Dusty Answer | |
---|---|
1st US edition |
|
Author(s) | Rosamond Lehmann |
Country | England |
Language | English |
Genre(s) | Bildungsroman[1] |
Publisher | Chatto & Windus (UK) Henry Holt (US) |
Publication date | 1927 |
Media type | Print & Audio |
Pages | 355 (UK), 348 (US) |
OCLC Number | 479619425 |
Dusty Answer is English author Rosamond Lehmann's first novel, published in 1927. She sent it unsolicited to publishers Chatto & Windus who agreed to publish it, saying it showed 'decided quality'.[2]. It went unnoticed on initial publication but then received an effusive review by respected critic Alfred Noyes of The Sunday Times who called it 'the sort of novel Keats would have written', which brought it to public attention and it became a bestseller,[3][4] and according to The Guardian a 'landmark book of the interwar period'.[5]. Its success allowed her to leave her then husband and run off with maverick artist Wogan Phillips whom she later married.[6]
Contents |
The story contains many elements of the authors own childhood and upbringing; albeit idealised. Like the author the protagonist Judith Earl grew up privately educated[4] in a large riverbank house in Buckinghamshire[1] unlike the author though she is an only child; her only playmates being the occasional visits of the children next door; five cousins: Martin, Charlie, Roddy, Martin and Marietta. Childhood friendships develop into romantic entanglements which continue as Judith leaves home for Girton College, Cambridge[7] with a brief interlude when Judith falls in love with Jennifer a fellow student, scandalous for contemporary readers.[4]

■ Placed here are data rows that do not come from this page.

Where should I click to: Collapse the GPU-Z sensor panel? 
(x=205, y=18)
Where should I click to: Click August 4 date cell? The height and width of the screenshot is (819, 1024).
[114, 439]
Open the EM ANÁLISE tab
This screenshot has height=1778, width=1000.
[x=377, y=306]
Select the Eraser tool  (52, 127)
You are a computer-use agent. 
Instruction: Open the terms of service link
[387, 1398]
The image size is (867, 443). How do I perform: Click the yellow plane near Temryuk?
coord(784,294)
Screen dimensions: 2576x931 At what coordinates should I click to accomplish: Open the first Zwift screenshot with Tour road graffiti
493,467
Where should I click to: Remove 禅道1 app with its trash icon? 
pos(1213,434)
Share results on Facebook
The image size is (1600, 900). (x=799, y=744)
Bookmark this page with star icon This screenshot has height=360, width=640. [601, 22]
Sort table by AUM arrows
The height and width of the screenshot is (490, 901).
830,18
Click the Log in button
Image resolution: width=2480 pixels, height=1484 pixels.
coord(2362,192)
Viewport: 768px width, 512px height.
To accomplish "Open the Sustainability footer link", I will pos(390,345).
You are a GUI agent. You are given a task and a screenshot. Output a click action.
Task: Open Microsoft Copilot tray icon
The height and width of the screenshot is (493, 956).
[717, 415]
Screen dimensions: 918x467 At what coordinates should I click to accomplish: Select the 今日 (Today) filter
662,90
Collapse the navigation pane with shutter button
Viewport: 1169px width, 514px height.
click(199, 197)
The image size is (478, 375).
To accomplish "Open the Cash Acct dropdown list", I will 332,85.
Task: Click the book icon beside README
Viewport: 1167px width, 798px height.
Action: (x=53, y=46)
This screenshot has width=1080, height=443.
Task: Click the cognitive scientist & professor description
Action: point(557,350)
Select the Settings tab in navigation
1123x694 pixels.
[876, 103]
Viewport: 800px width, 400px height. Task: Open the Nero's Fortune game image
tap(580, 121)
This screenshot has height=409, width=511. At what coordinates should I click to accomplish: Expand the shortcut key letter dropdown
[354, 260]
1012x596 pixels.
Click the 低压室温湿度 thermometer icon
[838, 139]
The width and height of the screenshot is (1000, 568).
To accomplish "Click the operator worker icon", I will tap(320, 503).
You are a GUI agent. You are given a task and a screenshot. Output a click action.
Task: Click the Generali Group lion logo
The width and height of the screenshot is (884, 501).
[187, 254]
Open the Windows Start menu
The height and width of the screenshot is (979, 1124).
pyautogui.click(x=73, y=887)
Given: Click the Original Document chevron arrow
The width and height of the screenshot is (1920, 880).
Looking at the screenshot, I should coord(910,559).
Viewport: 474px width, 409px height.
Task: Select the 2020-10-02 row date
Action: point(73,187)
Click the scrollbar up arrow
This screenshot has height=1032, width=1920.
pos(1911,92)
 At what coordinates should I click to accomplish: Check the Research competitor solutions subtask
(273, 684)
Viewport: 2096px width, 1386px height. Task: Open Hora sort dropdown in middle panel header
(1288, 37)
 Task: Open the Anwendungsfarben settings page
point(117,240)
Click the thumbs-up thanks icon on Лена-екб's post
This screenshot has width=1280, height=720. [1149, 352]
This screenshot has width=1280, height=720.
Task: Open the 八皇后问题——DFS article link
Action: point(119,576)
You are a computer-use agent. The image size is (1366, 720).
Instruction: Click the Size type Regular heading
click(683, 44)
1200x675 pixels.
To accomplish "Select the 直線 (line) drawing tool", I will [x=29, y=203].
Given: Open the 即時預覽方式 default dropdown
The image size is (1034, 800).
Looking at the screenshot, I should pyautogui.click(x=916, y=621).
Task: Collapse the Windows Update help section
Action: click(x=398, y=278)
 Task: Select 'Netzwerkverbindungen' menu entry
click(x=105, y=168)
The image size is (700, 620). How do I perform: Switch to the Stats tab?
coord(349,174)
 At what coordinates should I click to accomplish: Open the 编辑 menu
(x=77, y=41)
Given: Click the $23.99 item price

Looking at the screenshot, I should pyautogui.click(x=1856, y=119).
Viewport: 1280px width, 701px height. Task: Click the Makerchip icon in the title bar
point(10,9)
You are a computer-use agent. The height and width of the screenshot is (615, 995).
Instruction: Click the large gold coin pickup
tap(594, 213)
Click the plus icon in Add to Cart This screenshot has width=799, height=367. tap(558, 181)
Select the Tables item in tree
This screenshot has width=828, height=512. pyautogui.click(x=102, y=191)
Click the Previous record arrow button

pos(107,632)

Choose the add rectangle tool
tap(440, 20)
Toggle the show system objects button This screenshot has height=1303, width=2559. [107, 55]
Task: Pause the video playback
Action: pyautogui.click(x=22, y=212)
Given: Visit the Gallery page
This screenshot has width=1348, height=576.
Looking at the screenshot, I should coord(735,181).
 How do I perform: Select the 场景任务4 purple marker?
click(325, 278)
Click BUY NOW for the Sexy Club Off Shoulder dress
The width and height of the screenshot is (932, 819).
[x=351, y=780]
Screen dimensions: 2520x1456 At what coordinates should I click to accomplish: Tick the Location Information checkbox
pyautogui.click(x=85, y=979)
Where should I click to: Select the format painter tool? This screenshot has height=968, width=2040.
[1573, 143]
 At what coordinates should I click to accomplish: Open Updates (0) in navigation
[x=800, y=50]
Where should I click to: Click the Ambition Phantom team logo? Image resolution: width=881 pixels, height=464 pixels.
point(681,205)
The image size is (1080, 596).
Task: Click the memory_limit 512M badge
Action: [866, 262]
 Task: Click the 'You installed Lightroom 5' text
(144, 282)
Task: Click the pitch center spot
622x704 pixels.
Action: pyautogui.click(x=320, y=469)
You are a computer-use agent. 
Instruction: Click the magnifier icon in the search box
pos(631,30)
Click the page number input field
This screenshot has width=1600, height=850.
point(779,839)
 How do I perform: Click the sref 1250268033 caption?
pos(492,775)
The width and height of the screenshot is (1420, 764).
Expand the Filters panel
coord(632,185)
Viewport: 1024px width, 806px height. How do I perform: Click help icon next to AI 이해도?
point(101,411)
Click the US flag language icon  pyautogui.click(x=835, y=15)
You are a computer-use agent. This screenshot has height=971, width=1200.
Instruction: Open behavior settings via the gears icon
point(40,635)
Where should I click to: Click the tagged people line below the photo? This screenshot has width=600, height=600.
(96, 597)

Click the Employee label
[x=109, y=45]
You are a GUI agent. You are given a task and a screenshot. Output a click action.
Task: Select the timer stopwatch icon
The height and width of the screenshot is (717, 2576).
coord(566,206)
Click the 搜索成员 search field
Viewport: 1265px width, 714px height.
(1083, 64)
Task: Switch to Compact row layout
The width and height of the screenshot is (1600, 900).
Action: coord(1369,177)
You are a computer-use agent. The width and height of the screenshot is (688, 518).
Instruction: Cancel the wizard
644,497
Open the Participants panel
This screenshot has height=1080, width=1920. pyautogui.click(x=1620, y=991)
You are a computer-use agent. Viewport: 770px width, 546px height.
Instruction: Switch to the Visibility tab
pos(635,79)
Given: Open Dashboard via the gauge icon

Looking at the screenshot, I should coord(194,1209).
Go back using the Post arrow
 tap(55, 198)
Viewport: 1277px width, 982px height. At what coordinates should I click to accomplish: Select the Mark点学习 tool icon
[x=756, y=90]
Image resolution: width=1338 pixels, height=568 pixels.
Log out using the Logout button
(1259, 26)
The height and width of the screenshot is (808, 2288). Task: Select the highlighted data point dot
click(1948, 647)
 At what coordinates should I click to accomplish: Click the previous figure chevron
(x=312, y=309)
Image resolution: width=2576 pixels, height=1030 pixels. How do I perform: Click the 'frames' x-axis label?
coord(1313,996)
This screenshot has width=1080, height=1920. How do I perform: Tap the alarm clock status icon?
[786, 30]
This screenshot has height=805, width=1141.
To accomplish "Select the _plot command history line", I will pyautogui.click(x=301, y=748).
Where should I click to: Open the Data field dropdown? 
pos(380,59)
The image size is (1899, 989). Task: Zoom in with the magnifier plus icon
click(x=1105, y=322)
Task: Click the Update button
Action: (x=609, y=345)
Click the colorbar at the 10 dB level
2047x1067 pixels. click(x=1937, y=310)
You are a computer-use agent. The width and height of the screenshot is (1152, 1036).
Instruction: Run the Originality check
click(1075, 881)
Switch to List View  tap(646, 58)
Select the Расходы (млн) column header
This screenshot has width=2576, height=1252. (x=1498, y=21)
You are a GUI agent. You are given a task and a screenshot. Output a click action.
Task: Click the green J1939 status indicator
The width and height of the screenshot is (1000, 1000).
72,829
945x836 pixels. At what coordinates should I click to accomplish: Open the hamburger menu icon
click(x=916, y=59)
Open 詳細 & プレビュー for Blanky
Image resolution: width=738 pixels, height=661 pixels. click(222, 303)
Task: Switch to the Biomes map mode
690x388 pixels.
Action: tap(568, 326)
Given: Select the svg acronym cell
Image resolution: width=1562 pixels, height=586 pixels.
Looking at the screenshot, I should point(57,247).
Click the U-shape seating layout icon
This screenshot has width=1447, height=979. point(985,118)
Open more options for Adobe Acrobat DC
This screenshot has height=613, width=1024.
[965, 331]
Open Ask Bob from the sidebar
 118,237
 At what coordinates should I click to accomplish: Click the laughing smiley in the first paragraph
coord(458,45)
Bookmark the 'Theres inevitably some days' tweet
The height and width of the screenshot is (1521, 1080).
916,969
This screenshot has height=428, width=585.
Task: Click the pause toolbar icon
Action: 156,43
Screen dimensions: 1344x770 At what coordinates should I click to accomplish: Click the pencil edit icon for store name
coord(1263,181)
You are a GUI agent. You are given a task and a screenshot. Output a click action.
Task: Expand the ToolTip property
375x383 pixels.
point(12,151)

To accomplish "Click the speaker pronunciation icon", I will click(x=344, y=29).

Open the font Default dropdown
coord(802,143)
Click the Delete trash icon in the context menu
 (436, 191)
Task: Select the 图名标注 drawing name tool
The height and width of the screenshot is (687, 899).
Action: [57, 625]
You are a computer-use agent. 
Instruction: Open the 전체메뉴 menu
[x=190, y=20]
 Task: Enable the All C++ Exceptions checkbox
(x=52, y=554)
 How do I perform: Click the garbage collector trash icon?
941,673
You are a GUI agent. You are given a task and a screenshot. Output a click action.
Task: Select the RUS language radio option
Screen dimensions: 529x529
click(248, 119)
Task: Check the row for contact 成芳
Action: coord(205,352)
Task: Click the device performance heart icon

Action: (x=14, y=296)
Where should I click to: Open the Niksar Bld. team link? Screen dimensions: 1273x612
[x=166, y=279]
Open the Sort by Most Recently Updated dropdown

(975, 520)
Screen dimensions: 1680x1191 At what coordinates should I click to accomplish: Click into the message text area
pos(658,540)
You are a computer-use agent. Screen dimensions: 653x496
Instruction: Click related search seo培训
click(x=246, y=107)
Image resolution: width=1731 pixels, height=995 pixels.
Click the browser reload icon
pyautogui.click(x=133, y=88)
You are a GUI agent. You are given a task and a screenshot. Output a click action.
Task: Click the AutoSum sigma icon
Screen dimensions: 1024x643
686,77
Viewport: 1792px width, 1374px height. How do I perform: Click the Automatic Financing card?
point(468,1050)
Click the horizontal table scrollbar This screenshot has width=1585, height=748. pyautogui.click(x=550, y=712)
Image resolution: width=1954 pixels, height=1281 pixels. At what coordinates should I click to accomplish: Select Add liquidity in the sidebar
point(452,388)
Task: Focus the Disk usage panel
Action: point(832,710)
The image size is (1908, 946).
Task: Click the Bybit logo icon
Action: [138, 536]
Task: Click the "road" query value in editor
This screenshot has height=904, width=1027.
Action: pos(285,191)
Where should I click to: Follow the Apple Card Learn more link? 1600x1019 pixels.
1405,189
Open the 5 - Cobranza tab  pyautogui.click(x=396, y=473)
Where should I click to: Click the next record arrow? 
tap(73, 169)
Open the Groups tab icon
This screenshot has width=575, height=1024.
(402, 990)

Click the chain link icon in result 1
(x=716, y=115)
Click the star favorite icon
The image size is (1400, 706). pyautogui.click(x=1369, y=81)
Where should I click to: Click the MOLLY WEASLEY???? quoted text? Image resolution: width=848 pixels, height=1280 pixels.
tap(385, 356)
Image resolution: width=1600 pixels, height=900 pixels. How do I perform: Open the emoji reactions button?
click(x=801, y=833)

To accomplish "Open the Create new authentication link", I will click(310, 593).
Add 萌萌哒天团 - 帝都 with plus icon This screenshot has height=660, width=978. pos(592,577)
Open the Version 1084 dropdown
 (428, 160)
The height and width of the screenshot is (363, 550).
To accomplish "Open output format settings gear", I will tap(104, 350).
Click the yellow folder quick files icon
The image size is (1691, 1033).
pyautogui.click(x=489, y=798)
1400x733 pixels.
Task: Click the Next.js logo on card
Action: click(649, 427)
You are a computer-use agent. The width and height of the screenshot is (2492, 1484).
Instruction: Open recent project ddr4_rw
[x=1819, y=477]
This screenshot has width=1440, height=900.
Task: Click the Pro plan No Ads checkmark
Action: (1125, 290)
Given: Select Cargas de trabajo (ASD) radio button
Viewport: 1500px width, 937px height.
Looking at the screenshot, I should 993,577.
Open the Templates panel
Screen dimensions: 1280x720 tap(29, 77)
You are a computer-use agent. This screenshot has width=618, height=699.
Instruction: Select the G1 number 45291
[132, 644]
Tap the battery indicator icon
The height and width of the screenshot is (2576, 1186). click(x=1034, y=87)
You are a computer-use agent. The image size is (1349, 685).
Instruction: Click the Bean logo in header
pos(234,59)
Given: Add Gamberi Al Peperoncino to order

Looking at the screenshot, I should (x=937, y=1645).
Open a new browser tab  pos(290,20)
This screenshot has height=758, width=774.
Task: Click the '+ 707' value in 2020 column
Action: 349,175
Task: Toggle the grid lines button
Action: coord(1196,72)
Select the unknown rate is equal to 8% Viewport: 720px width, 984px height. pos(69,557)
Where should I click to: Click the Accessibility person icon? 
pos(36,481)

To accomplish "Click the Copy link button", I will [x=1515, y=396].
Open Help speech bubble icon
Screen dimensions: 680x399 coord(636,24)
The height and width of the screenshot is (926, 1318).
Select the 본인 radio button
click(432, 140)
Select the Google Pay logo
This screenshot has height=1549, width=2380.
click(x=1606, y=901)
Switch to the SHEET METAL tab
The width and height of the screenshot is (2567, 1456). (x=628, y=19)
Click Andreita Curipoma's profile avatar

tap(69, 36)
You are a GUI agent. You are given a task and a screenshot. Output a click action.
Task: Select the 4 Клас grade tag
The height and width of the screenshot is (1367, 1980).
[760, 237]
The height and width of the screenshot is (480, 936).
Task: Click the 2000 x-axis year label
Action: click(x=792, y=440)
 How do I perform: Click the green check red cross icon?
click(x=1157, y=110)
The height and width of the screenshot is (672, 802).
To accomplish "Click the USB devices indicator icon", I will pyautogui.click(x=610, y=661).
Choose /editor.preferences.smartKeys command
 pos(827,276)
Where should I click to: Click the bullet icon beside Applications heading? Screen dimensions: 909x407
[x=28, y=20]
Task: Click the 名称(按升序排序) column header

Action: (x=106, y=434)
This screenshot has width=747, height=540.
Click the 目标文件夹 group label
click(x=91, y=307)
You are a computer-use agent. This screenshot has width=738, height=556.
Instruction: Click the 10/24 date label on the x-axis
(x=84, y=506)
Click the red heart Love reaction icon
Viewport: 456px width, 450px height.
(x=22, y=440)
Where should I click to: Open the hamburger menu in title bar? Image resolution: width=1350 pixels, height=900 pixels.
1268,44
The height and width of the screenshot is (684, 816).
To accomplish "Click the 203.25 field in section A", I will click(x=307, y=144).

With the exception of Alfred Noyes, most contemporary reviews concentrated on what was perceived as the authors unhealthy preoccupation with sex.[4] In her memoir The Swan in the Evening, Lehmann states 'It was discussed, and even reviewed, in certain quarters as the outpourings of a sex-maniac'.[2] The Evening Standard cited Dusty Answer and Alec Waugh's The Loom of Youth as being a 'corrupting influence' on the young.[4]. The novel triggered a literary scandal and came to be regarded as an epitome of the Zeitgeist.[8]